## Textauszug
----------
Während die Russische Orthodoxe Kirche heute ihre Ursprünge in der Ukraine und insbesondere in Kiew sieht und aus dieser Sicht heraus ihre Beziehungen zu den Kirchen in der Ukraine gestaltet, ist die ukrainische Sicht auf das Patriachat von Moskau eine andere. Wie sich diese unterschiedlichen Perspektiven historisch entwickelt haben und die Beziehungen zwischen beiden Seiten beeinflusst haben, soll in diesem Artikel nachgezeichnet werden. Daraus werden manche der jüngsten Entwicklungen in den orthodoxen Kirchen in der Ukraine besser verständlich.
----------
## Angezeigte Daten
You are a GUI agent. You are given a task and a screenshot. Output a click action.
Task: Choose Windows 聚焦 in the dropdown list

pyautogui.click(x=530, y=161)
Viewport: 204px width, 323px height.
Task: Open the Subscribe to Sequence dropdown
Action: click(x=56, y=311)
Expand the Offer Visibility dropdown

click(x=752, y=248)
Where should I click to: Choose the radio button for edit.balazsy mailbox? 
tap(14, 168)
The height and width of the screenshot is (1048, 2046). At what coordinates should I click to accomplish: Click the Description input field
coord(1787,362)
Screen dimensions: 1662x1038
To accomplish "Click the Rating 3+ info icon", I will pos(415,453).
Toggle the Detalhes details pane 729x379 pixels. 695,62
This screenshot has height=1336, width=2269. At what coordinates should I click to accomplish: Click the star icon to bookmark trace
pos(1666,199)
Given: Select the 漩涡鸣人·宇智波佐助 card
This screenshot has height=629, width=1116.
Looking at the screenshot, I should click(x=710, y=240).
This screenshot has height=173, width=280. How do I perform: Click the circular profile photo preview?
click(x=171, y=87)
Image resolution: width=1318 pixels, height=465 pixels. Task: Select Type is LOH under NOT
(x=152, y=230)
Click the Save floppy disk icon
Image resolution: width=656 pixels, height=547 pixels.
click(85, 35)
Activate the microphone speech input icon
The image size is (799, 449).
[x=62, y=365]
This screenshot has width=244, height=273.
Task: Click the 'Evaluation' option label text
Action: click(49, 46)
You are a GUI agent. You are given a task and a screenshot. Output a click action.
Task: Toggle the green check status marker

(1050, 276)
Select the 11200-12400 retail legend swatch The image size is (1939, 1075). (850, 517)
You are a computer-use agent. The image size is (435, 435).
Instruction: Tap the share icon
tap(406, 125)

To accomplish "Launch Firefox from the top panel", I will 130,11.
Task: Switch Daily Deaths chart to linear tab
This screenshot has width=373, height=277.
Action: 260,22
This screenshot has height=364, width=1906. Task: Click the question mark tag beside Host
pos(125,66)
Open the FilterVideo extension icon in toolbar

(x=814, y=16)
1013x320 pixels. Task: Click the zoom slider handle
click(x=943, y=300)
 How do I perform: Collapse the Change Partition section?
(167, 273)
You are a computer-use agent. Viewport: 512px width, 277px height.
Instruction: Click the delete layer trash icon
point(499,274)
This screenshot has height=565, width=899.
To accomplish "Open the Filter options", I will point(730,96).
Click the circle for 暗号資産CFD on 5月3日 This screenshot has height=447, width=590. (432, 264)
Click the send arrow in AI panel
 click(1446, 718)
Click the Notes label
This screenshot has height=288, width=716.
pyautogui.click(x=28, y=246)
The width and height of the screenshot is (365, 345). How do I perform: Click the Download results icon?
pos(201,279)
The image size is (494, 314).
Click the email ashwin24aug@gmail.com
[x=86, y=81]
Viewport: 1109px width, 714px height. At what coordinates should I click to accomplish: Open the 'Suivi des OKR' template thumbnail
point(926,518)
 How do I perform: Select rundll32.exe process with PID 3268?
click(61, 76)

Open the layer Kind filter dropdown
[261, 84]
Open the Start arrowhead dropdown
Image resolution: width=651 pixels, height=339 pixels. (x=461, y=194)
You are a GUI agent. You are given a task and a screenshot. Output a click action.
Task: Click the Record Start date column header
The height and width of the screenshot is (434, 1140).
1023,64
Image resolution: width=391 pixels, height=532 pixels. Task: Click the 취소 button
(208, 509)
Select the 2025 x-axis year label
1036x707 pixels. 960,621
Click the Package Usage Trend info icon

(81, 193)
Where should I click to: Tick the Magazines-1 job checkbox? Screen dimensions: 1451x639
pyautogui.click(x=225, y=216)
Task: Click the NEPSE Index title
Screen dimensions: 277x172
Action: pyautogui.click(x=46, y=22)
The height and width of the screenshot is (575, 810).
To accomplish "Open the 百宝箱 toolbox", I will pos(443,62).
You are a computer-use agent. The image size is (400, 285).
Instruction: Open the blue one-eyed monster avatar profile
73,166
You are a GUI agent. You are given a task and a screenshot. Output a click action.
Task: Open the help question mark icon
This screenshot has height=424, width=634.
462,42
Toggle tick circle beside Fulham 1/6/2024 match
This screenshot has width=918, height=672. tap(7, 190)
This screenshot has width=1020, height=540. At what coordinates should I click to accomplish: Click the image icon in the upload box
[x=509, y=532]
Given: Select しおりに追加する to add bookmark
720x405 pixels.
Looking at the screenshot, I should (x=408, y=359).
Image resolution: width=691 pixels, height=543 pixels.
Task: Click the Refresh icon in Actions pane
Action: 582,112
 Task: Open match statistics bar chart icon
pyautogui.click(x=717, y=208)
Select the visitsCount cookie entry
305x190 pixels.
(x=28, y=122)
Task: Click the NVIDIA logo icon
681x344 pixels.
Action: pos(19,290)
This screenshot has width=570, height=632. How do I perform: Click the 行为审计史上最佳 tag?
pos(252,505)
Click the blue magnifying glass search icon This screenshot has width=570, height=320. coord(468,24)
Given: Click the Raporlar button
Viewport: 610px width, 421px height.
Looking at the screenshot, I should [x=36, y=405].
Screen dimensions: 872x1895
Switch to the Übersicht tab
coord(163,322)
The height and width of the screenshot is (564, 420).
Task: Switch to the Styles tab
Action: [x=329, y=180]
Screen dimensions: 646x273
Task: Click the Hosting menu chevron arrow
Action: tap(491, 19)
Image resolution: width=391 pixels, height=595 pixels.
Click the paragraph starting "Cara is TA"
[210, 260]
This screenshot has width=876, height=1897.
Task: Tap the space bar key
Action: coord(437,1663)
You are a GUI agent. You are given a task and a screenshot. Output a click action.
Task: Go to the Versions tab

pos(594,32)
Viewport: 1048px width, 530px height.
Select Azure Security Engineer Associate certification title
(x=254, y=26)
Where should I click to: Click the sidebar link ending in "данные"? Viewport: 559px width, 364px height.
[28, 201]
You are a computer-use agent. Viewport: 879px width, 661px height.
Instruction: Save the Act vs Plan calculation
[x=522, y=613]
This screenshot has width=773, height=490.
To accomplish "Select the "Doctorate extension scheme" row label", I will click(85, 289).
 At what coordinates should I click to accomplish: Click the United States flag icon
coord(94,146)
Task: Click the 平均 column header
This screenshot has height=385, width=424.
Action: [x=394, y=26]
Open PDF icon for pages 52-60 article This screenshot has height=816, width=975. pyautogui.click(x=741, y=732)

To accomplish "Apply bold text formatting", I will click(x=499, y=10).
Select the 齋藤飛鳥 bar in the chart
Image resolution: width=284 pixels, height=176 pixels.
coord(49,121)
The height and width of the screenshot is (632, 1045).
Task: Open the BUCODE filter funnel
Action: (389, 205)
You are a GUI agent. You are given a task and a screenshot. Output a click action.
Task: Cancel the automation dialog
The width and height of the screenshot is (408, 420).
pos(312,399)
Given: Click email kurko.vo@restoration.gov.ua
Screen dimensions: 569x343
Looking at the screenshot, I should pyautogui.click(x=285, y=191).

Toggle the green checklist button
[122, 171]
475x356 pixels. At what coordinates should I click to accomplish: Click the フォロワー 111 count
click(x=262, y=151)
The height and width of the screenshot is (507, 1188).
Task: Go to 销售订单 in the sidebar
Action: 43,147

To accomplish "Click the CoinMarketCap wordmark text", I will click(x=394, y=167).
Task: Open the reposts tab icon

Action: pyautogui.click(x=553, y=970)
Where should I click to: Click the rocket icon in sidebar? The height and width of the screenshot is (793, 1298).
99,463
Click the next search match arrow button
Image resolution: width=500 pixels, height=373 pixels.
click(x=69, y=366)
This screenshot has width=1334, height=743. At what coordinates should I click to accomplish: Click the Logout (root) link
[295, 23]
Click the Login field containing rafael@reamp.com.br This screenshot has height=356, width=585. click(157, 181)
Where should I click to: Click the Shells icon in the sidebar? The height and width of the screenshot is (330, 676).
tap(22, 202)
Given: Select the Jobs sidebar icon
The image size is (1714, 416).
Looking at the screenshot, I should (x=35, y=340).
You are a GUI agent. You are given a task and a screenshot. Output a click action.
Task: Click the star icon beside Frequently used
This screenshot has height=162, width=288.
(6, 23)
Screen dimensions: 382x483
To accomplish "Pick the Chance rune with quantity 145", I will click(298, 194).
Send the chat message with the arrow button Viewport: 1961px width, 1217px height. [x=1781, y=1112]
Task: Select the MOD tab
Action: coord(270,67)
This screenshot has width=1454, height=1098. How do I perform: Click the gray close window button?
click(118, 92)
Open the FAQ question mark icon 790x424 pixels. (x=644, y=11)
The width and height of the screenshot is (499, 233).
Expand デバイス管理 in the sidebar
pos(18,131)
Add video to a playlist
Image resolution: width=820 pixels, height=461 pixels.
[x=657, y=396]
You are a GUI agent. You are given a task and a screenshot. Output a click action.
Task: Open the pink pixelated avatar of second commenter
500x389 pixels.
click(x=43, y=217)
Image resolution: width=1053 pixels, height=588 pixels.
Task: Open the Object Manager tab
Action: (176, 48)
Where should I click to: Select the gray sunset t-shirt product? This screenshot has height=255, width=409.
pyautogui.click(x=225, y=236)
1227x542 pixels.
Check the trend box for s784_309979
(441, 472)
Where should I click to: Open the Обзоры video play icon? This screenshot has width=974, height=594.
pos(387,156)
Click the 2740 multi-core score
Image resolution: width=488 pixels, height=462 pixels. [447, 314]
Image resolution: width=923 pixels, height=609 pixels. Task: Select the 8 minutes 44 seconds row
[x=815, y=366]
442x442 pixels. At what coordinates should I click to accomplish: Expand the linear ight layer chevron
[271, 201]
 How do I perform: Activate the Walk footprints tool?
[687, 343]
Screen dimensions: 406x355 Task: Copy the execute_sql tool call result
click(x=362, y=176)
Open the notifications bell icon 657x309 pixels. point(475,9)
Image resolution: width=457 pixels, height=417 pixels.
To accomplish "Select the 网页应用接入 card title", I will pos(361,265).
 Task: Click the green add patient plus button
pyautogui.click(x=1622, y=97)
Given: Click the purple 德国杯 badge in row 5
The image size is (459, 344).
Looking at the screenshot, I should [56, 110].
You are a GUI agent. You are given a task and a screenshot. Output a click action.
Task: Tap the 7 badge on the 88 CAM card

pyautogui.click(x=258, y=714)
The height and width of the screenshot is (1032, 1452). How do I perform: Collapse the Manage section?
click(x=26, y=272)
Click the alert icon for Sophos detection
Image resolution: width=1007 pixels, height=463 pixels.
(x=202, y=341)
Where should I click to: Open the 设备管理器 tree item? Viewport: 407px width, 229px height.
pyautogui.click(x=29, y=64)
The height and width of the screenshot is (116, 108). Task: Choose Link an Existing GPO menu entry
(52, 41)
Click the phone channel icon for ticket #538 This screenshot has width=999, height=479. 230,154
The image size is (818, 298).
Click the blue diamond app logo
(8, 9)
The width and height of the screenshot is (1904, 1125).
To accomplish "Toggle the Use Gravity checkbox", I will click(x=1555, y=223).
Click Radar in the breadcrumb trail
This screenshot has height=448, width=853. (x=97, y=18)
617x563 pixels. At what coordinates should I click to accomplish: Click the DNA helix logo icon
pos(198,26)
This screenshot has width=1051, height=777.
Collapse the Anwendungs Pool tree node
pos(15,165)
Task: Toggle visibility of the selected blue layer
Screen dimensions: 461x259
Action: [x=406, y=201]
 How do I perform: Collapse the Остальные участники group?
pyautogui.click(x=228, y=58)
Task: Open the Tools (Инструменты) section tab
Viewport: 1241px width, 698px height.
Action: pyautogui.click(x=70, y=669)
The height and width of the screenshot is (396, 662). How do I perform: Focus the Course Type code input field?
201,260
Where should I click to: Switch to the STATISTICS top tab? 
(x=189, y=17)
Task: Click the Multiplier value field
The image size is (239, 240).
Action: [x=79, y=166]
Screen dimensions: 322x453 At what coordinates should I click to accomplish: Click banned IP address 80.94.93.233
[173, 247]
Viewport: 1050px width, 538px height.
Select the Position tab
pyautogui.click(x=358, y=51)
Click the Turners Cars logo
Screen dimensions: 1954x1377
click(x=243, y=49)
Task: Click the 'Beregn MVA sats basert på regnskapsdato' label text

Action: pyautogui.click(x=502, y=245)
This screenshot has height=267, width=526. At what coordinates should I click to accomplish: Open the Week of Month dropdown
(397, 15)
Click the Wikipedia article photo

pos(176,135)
----------
## Aufgaben
a – Gib den Absatz im Textauszug, der mit „Während die Russische Orthodoxe Kirche“ beginnt, in knapperer Form wieder, ohne seine wesentlichen Aussagen zu verlieren.
b – Führe den Textauszug über die Beziehungen zwischen dem Moskauer Patriarchat und den Kirchen in der Ukraine im Anschluss an seinen letzten Satz weiter.

## Lösungen
a – Die Russische Orthodoxe Kirche sieht ihre Ursprünge in der Ukraine, vor allem in Kiew, und gestaltet von diesem Standpunkt aus ihre Beziehungen zu den ukrainischen Kirchen. Die ukrainische Sicht auf das Moskauer Patriarchat ist jedoch eine andere. Der Artikel will nachzeichnen, wie sich diese Perspektiven historisch entwickelt und die Beziehungen beeinflusst haben. So sollen jüngste Entwicklungen in den orthodoxen Kirchen der Ukraine verständlicher werden.

b –
Zu diesem Zweck soll zunächst die Verbreitung des Christentums auf dem Gebiet der heutigen Russischen Föderation und der Ukraine in Erinnerung gerufen werden. Die daraus folgende Entstehung des Moskauer Patriarchats und die Entwicklung der Orthodoxie in den nichtrussischen, heute ukrainischen Regionen wird im zweiten Abschnitt nachgezeichnet werden. In einem weiteren Teil geht es um die Beziehungen zwischen der Kirche in der Ukraine und dem kirchlichen Zentrum in Moskau, wobei die Vorgänge im 17. Jahrhundert im Mittelpunkt stehen, da gerade hier die genannten unterschiedlichen Positionen deutlich werden. Schließlich soll noch ein Blick auf die jüngsten Entwicklungen dieser Beziehungen geworfen werden.


1. Die Verbreitung des Christentums in der Kiewer Rus


Insgesamt können in der Ukraine und in Russland heute (mindestens) vier2 Kirchen ihren Ursprung auf die sogenannte Taufe der Kiewer Rus‘ im Jahr 988 zurückführen: die Russische Orthodoxe Kirche (ROK), die Ukrainische Orthodoxe Kirche (UOK), die Orthodoxe Kirche der Ukraine (OKU) und die Ukrainische Katholische Kirche. Alle vier haben trotz dieser gemeinsamen Anfänge eine leidvolle Geschichte miteinander, wie im Folgenden deutlich werden wird.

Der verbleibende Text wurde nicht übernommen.